Rayid Ghani, Center for Data Science and Public Policy and Computer Science
May 2, 2019
Anthony Lauricella, Center for Ancient Middle Eastern Landscapes & the Oriental Institute
May 16, 2019
This talk will give a brief introduction to the work of the Center for Ancient Middle Eastern Landscapes (CAMEL) at the Oriental Institute. The CAMEL lab has been a leader in the field of landscape archaeology since its founding by Tony Wilkinson in the 1990s. I will provide some background on past research into Middle Eastern landscapes in both our lab and the Oriental Institute, and then turn to a description of recent landscape-scale projects using both historical and contemporary satellite imagery. This work, part of the Afghan Heritage Mapping Partnership, involves a systematic attempt to remotely survey important archaeological landscapes in Afghanistan for previously undocumented archaeological sites in otherwise inaccessible areas.
Daniel Sanz-Alonso, Department of Statistics
May 23, 2019
Tamma Carleton, Energy Policy Institute
May 30, 2019
Combining satellite imagery with machine learning presents an opportunity for assembling globally comprehensive observations of many variables simultaneously. However, current approaches require custom systems, expert knowledge, access to imagery, and extensive computational resources. We develop a generalized system that enables researchers with basic statistical training to use satellite imagery and machine learning to study any variable visible from space at low computational cost. We demonstrate the generalizability of our system by constructing high resolution estimates for seven domains across the globe; we find comparable performance to a state-of-the-art convolutional neural network at a fraction of the cost.
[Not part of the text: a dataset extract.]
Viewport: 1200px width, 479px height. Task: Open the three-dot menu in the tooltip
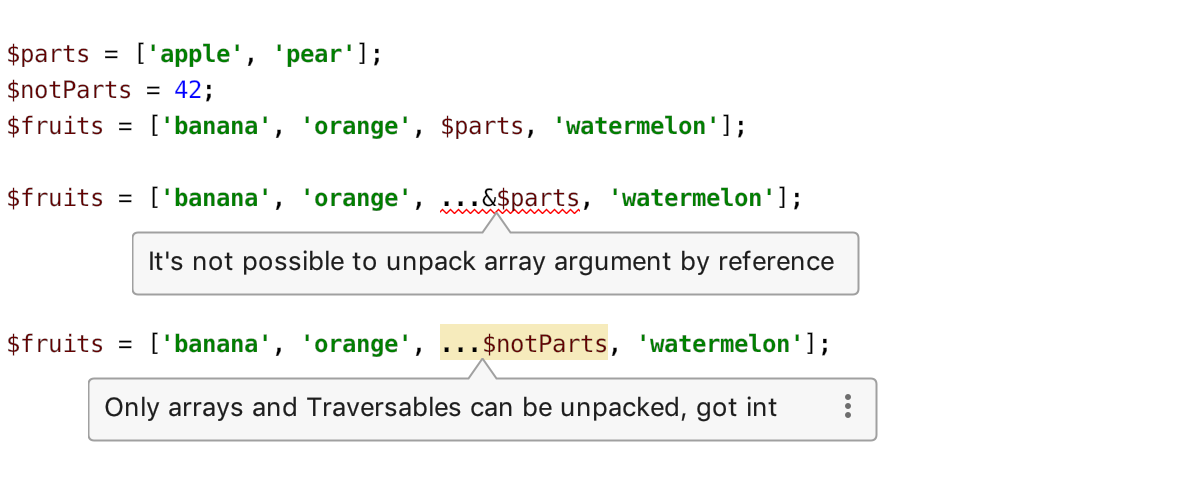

Jessica Kunke, Department of Statistics
June 6, 2019
Bootstrapping is not a single method but a variety of methods that can be used to help estimate uncertainties and test hypotheses in a wide array of contexts. We’ll introduce the basic principles of bootstrapping and the types of questions or goals that bootstrapping can help address. We’ll also go through some concrete examples and discuss the theory and assumptions behind the methods we examine.
Kevin Schwarzwald, Energy Policy Institute
June 13, 2019
Climate data interacts with the uncertainty in future societal impacts of climate change in complex ways. I'll touch on how climate data is used and misused to project future economic damages from climate change, and talk about how climate uncertainties affect uncertainties in impacts. I'll focus specifically on how changes in climate variability are projected into the future and introduce some of our upcoming research, which quantifies the impact of variability changes on a well-known economic damage function relating temperature and mortality.